Instrucción >>
Según el texto sobre el poder de las palabras, ¿a los oídos de quién susurró Dios su Nombre en la tradición de la Cábala?

Texto proporcionado >>
Mientras más avanzada la historia de la humanidad más lejos quedamos de aquellos impulsos originales que propiciaron la formación de palabras. Sin embargo, el fondo de una de ellas sigue conectado con la emoción primigenia que las produjo, a pesar de nuestra necedad racional.

En ese orden de ideas, pronunciar una palabra sigue significando invocar una emoción pretérita, que sigue generando un grado específico de tensión muscular en el cuerpo de quien articula esos sonidos. Sólo los grandes poetas han sido capaces de desentrañar los misterios ocultos de la raíz emocional de las palabras. Porque más allá de las etimologías, la palabra encierra otras voces. ¿Cuánta descarga emocional se producirá en nuestro ser al pronunciar la palabra paz o la palabra amor? ¿Cuántas y cuáles emociones puede despertar la pura repetición de un poema de san Juan de la Cruz, de Dante, o de sor Juana Inés de la Cruz? ¿Cuántas emociones diversas puede provocarnos una palabra de amor susurrada al oído? ¿Cuánta amargura puede dejarnos una frase hiriente?

De hecho, si nos detuviéramos a considerar el poder invocador que tienen las palabras, tendríamos que hablar forzosamente de la Cábala.

La Cábala, como su nombre indica, era una tradición. Esa tradición se sustentaba en la idea de que Dios había transmitido su presencia por medio de un Nombre susurrado a los oídos de Moisés. Esa palabra contenía la verdad y el sentido de las cosas, era el Dios mismo. Siguiendo una tradición secreta, el Sonido aquel fue aprendido sólo por iniciados a través de muchas generaciones. Sin embargo, según los postulados de esa tradición, el Nombre se perdió y hubo que compensar su ausencia con un sistema de búsqueda que mezclaba el poder de las palabras con el conocimiento de los números y sus combinaciones secretas: la Cábala.

Filas proporcionadas >>

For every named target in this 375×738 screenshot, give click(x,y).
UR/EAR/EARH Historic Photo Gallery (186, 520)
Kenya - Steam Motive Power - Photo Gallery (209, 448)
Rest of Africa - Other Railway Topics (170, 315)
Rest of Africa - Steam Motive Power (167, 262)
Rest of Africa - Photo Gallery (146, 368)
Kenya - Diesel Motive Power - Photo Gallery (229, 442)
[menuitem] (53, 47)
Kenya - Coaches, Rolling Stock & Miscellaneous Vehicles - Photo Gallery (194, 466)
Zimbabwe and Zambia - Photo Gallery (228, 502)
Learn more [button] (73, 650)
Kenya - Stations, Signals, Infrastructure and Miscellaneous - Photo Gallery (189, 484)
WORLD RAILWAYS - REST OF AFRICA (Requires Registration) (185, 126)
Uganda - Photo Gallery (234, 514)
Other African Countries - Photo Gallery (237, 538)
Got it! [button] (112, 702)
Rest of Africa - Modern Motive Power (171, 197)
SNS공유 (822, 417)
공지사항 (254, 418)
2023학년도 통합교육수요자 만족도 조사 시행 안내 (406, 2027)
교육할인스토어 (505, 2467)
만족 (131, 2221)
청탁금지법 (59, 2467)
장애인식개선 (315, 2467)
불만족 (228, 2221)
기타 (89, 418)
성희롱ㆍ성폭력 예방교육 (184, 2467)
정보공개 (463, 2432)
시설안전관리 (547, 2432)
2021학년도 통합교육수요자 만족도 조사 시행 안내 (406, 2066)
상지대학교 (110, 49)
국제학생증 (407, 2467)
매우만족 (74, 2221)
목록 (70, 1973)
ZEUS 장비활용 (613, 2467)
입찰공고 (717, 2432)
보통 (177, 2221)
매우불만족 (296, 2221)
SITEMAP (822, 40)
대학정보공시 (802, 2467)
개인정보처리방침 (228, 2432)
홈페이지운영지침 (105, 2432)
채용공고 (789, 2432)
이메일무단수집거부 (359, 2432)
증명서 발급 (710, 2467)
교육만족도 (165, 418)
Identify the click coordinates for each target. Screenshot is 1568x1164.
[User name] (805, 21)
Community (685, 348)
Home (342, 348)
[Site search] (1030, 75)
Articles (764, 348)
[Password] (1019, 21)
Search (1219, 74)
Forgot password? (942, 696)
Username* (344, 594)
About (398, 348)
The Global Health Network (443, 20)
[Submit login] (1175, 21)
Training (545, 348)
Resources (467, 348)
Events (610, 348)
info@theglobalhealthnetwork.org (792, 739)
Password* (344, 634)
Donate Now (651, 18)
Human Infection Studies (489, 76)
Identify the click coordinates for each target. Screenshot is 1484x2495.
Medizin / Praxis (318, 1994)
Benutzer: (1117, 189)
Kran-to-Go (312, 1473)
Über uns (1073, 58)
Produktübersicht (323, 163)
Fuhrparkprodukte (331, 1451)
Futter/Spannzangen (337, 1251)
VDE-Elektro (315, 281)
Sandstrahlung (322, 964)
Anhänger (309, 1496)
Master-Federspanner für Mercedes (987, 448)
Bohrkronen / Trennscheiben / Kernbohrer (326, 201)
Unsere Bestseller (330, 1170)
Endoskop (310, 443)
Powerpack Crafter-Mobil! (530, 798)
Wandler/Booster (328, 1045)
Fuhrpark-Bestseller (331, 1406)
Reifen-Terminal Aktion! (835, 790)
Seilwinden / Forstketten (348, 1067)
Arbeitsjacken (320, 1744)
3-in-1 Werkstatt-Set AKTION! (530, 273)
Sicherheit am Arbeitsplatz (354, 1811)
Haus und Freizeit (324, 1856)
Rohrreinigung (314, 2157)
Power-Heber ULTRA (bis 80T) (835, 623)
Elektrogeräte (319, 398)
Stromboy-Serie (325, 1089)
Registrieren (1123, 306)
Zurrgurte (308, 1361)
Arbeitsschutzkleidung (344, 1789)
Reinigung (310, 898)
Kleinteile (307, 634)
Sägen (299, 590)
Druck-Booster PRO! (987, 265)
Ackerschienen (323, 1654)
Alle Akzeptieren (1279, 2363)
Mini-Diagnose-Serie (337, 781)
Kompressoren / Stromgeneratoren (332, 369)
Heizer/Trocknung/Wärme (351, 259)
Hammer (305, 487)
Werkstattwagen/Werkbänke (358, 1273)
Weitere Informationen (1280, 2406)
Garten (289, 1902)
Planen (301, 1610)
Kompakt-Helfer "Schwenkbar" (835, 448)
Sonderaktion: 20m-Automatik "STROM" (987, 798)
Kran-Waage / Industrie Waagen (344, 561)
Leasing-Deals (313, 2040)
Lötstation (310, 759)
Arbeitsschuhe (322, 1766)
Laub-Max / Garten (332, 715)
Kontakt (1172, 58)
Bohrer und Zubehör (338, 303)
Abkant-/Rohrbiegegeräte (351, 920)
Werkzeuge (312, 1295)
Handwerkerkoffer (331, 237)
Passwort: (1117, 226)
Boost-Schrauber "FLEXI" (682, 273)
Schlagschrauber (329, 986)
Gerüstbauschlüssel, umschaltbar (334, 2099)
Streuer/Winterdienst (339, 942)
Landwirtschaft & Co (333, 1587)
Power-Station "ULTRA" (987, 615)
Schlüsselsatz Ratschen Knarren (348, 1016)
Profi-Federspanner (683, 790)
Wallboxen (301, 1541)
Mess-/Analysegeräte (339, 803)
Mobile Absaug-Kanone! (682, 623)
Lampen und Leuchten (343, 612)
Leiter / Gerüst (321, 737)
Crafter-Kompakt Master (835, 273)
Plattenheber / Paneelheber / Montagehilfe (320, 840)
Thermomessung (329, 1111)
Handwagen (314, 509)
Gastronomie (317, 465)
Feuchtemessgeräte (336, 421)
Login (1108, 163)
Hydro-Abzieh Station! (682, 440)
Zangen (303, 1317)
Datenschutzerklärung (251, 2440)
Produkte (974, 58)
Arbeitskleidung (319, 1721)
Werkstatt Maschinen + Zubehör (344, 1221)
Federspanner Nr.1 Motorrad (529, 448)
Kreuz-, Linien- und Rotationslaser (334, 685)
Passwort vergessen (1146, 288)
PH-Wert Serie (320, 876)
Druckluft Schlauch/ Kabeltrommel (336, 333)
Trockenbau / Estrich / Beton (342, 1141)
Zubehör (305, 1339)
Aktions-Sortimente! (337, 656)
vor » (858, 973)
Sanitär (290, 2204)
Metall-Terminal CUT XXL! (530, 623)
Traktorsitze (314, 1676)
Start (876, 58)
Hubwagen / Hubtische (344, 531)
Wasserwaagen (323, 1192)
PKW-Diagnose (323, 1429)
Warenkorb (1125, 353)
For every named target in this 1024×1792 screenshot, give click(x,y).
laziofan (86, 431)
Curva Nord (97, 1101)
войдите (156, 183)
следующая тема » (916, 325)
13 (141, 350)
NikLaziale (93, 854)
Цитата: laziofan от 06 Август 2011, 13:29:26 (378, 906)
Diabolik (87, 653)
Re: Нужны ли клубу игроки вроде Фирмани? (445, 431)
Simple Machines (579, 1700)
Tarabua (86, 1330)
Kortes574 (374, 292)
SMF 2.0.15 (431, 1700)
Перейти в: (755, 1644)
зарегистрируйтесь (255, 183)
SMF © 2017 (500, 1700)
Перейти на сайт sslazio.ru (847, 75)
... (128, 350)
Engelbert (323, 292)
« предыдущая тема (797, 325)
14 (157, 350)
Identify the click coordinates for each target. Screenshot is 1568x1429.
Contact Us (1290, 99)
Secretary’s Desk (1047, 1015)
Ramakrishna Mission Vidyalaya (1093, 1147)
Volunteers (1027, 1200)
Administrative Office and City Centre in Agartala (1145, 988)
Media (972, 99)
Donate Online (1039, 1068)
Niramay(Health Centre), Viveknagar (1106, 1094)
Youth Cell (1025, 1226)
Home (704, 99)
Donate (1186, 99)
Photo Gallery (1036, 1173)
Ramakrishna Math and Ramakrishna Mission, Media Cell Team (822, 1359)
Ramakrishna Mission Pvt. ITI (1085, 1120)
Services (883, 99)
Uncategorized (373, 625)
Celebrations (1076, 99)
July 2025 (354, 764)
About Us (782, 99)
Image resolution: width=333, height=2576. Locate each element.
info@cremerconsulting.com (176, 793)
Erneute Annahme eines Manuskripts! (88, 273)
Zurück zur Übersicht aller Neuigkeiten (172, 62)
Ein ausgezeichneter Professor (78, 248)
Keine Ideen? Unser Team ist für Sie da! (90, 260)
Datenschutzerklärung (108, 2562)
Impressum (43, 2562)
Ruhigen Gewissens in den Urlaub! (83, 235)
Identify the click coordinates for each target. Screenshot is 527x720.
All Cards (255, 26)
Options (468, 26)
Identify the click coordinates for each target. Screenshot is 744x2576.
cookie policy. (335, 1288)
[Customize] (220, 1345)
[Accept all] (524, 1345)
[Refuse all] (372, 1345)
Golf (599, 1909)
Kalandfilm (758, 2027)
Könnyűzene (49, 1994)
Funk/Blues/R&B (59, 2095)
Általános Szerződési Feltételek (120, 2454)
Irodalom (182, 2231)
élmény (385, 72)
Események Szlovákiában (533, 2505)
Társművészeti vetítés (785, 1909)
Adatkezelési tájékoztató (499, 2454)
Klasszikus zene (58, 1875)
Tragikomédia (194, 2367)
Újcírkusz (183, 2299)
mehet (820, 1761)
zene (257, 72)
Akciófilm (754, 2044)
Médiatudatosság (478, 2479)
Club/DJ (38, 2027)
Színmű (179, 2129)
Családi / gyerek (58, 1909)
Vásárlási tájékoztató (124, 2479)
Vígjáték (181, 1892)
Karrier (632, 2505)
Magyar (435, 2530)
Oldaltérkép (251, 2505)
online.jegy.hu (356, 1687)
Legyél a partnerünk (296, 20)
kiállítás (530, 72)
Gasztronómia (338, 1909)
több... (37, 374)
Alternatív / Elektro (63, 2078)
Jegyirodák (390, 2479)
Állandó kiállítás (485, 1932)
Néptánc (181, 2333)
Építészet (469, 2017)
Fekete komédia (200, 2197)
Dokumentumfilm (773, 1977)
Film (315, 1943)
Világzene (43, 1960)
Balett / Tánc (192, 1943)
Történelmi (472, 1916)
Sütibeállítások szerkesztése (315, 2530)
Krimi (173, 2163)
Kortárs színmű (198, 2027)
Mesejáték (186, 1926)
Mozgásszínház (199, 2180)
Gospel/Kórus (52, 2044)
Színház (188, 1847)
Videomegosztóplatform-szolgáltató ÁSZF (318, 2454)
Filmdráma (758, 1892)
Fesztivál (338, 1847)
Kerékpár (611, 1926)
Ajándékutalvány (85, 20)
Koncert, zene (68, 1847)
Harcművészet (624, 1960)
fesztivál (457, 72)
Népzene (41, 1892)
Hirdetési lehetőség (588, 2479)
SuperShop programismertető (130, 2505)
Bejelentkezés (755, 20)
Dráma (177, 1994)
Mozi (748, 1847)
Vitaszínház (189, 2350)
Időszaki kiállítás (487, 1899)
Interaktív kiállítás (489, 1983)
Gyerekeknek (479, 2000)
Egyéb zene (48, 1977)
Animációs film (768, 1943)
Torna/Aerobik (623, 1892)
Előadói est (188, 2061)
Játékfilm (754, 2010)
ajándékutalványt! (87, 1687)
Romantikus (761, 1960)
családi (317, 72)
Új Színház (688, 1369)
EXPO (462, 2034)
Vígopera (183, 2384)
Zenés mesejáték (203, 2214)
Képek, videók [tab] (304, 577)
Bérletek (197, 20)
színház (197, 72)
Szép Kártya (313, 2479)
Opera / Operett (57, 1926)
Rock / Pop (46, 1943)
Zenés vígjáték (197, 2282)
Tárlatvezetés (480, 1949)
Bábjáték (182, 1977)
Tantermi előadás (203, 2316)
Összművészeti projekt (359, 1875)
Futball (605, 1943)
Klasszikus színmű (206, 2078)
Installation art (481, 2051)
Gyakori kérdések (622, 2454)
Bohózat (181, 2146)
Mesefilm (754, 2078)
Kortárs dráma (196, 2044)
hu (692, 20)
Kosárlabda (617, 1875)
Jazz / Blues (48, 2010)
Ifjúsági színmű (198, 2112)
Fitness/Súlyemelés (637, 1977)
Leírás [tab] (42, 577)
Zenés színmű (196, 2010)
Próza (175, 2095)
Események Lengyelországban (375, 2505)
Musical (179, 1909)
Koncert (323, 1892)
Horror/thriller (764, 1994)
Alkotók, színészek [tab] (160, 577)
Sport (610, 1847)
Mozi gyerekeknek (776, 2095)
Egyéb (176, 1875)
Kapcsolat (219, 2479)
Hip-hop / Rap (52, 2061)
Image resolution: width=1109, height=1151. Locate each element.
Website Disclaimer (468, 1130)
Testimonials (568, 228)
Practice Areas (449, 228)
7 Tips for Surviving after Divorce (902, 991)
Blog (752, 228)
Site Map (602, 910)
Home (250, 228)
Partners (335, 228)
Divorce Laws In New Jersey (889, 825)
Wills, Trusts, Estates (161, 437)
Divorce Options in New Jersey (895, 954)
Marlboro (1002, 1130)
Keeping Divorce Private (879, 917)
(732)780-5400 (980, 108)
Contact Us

Respuesta completa >>
A los oídos de Moisés.